Tuesday, November 17, 2009

Econometricians are all over themselves congratulating a losing move in this week's Indianapolis Colts versus New England Patriots football game. Econometrician Steven Levitt sets the scene:
I respect Bill Belichick more today than I ever have.

Last night he made a decision in the final minutes that led his team the New England Patriots to defeat. It will likely go down as one of the most criticized decisions any coach has ever made. With his team leading by six points and just over two minutes left in the game, he elected to go for it on fourth down on his own side of the field. His offense failed to get the first down, and the Indianapolis Colts promptly drove for a touchdown.
Here's his defense of Belichick's move:

The data suggest that he actually probably did the right thing if his objective was to win the game. Economist David Romer studied years worth of data and found that, contrary to conventional wisdom, teams seem to punt way too much. Going for a first down on fourth and short yardage in your end zone is likely to increase the chance your team wins (albeit slightly).
Here are the problems with Levitt using Romer's paper as justification for Belichik's move.

1. Romer only studied first quarters of football games not fourth quarters.

2. Second Romer used third down data not fourth down data!

Romer writes:
Decisions to go for it on fourth down (i.e., not to kick) are sufficiently rare, however, that they cannot be used to estimate the value of trying for a first down or touchdown.

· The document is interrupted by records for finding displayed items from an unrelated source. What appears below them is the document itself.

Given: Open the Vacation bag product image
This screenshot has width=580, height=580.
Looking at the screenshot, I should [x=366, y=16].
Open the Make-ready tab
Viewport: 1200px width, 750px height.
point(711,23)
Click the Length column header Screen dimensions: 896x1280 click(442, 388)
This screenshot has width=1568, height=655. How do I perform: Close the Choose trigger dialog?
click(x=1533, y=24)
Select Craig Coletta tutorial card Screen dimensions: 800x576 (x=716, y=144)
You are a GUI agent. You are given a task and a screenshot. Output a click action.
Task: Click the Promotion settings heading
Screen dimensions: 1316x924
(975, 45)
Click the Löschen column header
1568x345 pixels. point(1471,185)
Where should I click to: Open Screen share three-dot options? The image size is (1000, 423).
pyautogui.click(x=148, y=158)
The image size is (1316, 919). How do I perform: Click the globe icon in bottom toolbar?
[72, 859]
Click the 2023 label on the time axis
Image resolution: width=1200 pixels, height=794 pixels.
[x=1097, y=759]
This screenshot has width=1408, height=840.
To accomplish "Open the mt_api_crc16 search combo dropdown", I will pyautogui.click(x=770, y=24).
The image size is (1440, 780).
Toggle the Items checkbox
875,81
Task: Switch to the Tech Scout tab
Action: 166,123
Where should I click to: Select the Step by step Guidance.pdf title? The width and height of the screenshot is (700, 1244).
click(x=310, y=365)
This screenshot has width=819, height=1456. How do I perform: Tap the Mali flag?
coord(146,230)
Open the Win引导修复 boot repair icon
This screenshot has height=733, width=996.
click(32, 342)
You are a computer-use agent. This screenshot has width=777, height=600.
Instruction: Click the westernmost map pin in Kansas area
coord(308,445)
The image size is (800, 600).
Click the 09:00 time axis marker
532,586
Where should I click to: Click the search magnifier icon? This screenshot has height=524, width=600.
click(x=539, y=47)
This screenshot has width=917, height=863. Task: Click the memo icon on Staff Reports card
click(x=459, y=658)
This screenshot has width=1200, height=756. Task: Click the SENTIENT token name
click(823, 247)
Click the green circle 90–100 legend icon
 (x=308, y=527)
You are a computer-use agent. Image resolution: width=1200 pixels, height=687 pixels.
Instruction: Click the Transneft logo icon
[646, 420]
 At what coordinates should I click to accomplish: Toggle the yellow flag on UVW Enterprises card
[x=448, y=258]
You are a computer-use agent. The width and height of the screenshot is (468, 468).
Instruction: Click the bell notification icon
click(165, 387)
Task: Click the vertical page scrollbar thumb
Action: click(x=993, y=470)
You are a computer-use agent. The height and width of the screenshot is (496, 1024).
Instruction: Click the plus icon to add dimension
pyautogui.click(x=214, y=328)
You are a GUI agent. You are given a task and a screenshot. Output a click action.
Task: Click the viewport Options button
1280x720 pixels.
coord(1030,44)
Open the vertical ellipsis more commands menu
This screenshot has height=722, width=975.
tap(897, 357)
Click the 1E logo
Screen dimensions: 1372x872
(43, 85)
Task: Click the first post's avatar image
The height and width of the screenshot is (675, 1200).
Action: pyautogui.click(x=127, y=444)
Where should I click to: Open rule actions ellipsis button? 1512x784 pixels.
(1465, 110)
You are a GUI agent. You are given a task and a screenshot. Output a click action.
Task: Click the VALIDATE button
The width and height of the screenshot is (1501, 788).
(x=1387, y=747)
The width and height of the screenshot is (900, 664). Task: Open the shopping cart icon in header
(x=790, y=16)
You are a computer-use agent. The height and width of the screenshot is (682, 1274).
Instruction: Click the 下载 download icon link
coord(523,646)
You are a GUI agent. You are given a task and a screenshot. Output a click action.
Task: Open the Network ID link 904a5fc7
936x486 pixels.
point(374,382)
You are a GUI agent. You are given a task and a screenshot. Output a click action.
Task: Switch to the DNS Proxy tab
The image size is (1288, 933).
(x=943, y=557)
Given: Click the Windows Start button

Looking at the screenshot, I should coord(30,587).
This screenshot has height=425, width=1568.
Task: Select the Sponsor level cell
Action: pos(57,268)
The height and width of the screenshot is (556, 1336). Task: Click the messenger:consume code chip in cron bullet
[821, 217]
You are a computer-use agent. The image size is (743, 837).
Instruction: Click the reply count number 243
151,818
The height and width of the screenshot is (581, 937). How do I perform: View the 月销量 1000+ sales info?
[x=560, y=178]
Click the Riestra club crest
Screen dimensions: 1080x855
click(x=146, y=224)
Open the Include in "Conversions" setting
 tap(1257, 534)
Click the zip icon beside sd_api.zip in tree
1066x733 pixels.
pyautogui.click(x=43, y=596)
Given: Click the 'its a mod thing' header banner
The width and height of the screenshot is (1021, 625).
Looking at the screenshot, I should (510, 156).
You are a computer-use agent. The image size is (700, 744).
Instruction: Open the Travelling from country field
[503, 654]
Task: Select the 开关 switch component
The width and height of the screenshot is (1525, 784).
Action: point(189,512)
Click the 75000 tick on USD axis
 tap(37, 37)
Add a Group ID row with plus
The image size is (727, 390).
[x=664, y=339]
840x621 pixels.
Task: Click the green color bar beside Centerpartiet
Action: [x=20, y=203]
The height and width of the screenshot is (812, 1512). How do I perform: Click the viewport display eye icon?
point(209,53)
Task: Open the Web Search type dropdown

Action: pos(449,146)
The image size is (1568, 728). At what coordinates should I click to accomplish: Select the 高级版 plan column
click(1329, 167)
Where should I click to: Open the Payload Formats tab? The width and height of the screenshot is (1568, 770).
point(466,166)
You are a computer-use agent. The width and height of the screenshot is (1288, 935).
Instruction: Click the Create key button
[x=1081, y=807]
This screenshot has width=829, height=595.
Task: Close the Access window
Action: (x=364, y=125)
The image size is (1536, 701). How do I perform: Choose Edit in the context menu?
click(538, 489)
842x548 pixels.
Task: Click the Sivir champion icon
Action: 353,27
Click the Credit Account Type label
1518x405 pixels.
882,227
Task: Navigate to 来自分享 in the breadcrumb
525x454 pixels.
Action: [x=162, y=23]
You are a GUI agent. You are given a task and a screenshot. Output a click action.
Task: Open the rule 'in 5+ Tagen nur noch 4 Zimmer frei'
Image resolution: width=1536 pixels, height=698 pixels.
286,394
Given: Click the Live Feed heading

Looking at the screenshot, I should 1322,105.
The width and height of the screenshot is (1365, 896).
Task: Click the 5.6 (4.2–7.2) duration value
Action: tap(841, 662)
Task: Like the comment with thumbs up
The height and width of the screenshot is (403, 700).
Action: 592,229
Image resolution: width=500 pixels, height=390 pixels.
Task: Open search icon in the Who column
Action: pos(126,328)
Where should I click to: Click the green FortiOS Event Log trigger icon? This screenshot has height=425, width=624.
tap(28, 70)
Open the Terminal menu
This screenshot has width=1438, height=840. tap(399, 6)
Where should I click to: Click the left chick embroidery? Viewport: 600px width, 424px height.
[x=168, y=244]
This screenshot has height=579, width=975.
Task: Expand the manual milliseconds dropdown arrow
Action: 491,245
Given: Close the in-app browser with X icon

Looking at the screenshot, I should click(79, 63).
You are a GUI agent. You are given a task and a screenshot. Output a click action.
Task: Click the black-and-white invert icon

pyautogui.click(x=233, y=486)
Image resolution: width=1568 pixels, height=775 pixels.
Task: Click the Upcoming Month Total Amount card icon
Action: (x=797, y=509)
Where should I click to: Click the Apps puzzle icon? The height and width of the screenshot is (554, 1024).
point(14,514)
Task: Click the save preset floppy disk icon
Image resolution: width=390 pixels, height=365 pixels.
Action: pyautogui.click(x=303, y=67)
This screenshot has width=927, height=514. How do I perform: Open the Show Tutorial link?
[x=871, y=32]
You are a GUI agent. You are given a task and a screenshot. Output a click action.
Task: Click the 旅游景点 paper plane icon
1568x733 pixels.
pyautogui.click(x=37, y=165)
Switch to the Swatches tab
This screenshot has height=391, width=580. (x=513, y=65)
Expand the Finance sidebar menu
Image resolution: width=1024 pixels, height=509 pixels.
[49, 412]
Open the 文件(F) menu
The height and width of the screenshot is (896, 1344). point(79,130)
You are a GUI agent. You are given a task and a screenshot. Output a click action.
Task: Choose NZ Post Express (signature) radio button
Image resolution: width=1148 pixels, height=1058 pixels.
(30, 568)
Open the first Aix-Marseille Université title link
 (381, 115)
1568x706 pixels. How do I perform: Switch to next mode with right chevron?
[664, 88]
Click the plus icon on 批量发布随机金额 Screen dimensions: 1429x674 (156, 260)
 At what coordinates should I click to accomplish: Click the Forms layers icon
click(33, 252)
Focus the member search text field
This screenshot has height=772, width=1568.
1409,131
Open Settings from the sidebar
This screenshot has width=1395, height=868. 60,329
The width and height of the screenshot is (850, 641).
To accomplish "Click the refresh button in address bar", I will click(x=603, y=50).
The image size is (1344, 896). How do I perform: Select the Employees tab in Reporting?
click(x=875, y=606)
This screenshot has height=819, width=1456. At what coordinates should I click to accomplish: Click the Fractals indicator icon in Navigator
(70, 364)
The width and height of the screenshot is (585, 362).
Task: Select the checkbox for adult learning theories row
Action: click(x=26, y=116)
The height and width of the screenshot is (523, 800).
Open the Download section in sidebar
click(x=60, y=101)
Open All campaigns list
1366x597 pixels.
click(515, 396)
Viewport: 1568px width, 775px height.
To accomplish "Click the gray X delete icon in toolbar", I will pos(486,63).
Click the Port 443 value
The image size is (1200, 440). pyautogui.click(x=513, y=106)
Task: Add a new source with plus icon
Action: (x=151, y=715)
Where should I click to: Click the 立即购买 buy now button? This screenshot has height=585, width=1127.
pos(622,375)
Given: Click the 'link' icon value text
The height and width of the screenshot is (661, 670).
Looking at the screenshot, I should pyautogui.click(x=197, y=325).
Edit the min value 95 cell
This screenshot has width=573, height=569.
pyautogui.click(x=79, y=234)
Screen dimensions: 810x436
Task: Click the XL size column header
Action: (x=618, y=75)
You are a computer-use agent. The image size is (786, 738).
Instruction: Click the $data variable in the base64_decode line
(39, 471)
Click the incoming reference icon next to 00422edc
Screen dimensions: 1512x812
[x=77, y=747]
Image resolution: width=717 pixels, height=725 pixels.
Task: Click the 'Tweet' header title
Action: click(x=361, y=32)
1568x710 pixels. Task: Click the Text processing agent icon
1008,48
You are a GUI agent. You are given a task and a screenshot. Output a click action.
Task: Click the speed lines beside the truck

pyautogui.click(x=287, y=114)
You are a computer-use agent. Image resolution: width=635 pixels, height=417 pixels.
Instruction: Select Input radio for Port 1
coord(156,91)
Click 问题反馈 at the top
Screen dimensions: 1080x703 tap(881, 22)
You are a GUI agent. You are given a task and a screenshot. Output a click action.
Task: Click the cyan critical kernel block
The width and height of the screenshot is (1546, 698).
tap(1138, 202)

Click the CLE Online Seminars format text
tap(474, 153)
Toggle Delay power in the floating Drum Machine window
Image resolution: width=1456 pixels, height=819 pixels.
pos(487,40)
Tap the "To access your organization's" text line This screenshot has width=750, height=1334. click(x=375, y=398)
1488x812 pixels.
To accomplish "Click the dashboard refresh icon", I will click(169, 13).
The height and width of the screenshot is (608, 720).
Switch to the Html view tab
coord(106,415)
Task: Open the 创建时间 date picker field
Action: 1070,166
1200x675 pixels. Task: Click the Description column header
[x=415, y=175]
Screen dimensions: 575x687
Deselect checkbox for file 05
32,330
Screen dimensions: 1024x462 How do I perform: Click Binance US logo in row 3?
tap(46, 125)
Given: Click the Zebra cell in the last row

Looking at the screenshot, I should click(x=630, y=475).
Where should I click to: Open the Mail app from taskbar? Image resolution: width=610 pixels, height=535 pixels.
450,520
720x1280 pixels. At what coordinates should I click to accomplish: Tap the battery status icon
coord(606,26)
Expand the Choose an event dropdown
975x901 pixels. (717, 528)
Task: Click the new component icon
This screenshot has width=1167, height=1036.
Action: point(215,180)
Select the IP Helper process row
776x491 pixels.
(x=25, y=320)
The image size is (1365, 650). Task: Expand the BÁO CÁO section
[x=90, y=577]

I therefore use the outcomes of third-down plays instead. I then compare the values of kicking and going for it to determine which decision is better on average as a function of where the team is on the field and the number of yards it needs for a first down or touchdown.
This demonstrates one of the problems with econometricians. They are often not even working with the data that will supposedly yield answers to their questions. I have to wonder if Romer has ever watched a professional football game from the view of anything but a college cheerleader. Does he really think third down, first quarter data is going to tell him anything about fourth down, fourth quarter success rates? Does he realize that any football team in the first quarter is playing with a much wider field that the defense must guard against and a much greater number of possible plays? Is he aware that an offense may try plays, or a defense might try a coverage, in the first quarter just to test an opponent? Is he aware that a significant increase in knowledge may be assembled about the play of the game by either the defense or offense or both, by the fourth quarter?

Romer claims to make some adjustments from some of these deficiencies, which means throwing more mathematical assumptions on top of his current assumptions.

Further, Romer makes no adjustment for the quality of the offensive team that will take the field if the first down attempt is not made. My guess is that you test giving Indianapolis Colts' Peyton Manning the ball with only 28 yards to go for a touchdown, even the stats are going to show that it is idiotic to give him even a small chance of that happening.

Bottom line: Romer's study is pretty much useless for fourth down plays (Especially against Peyton Manning). He basically has taken the old joke about economists making assumptions and taken it to a new level of Dali-like absurdity. Yes dear, assume a fourth down and assume a fourth quarter, while your at it. If Belichick was using this study as a reference in making his decision, well then, he got what he deserved, a big fat loss. And Levitt in his post about this continues to do what he does best, jump up and down about half baked data that make for interesting stories, but just like in his book Freakonomics are dangerous if implemented.

UPDATE: Not surprisingly, Greg Mankiw is a big fan of the third down, first quarter, is fourth down, fourth quarter club. He writes:
Chapter 2 of my favorite textbook [his own] has a box on David Romer's work on 4th down strategies in football. One fan of this work is Patriots' coach Bill Belichick, who recently applied Romer's analysis...It did not work out well in this particular case, and Belichick is coming under some heat for his call. This does not mean Romer and Belichick are wrong. Some strategies that fail ex post might be optimal ex ante. Randomness is a fact of life, even if Patriots' fans do not fully appreciate it.
I am beginning to understand how these guys can be Keynesians.

1 comment:

1. Wenzel,

You can learn a lot from another man. Unless you're Mankiw. Then, you can learn a lot from yourself.